Earth hits full year of back-to-back monthly heat records

Sunflowers suffer from lack of water, as Europe is under an unusually extreme heat wave, in Beaumont du Gatinais, 60 miles south of Paris, France, Monday, Aug. 8, 2022. (AP Photo/Aurelien Morissard)

Planet Earth hit 12 consecutive months where the global average temperature reached a record high, according to new data released on Wednesday. 

In addition, last month was the hottest May on record, according to the European Union’s Copernicus Climate Change Service (C3S). 

The data from European climate scientists showed that it was also the 11th consecutive month during which the global average temperature reached or eclipsed 1.5 degrees Celsius above pre-industrial levels. 

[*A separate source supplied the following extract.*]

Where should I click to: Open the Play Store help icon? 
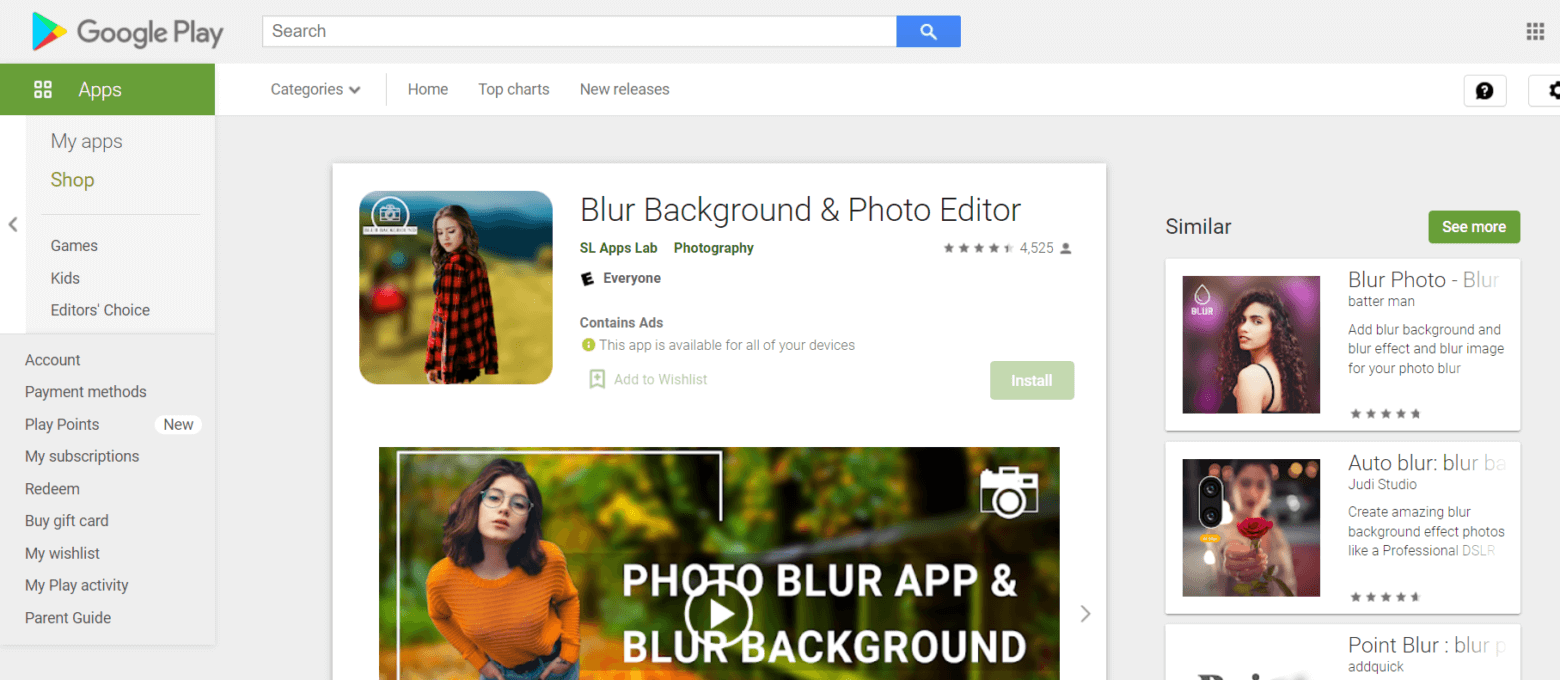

The global average temperature in the last 12 months was 0.75 Celsius above the 1991–2020 average and 1.63 Celsius higher than the pre-industrial average.

“It is shocking but not surprising that we have reached this 12-month streak,” C3S Director Carlo Buontempo said in a statement. “While this sequence of record-breaking months will eventually be interrupted, the overall signature of climate change remains and there is no sign in sight of a change in such a trend,”

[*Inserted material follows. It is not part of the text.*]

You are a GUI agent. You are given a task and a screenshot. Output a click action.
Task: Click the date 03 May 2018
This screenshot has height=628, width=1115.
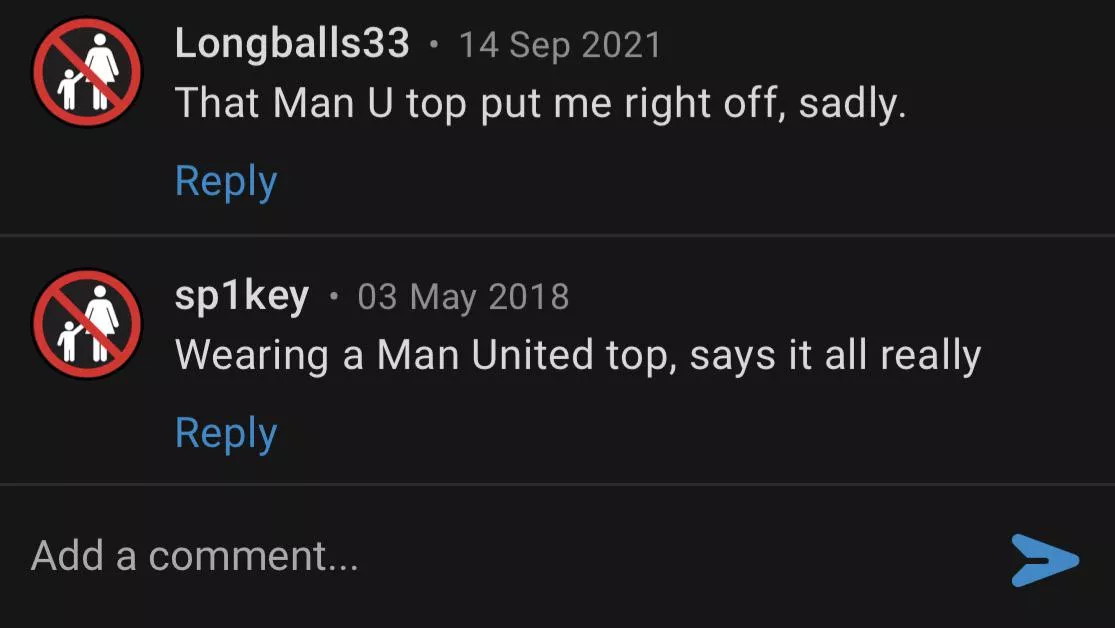tap(464, 296)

Scientists have cautioned for some time that holding the average global temperature to no more than 1.5 Celsius above the pre-industrial average is paramount in lowering the risk of climate change.

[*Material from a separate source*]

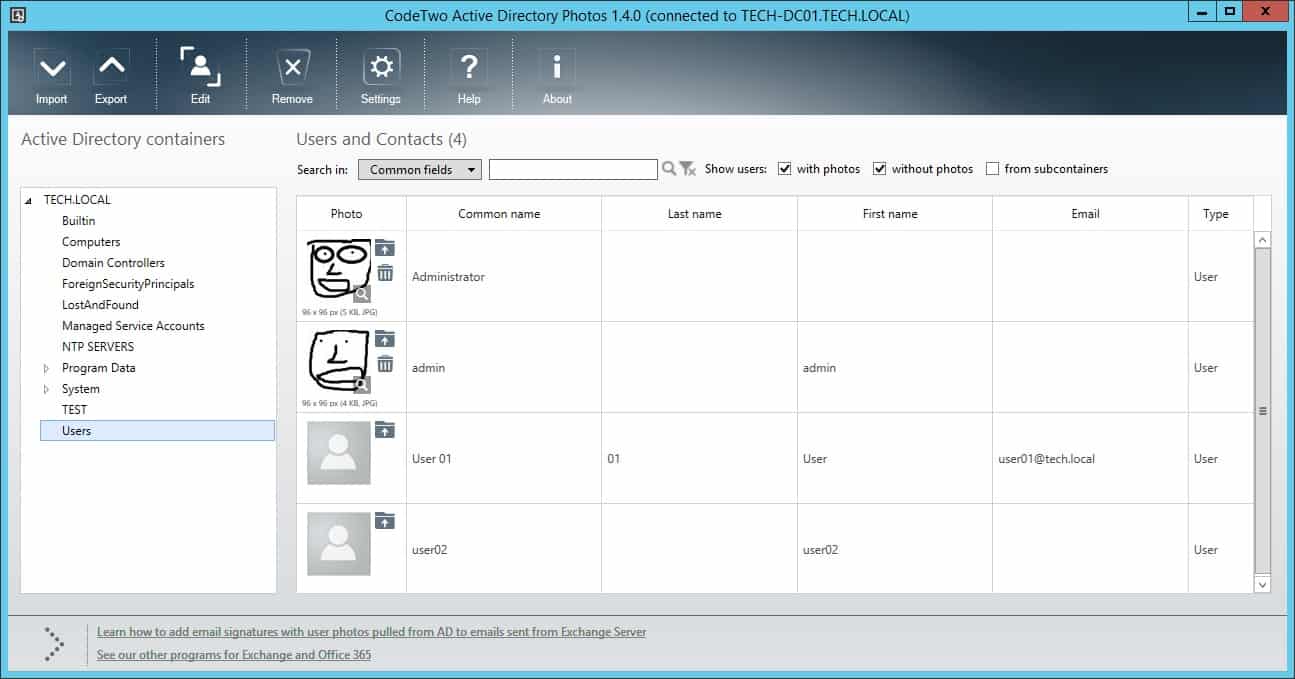Open the email signatures learn-how link

371,632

Melting sea ice and precipitation, resulting from the planet’s increased heat, can lead to extreme weather conditions. 

The C3S latest data is similar to the latest annual update from the World Meteorological Organization (WMO) that there is an 80 percent likelihood of the average annual global temperature will surpass 1.5 Celsius, when compared to the industrial levels, during at least one of the next five years ahead.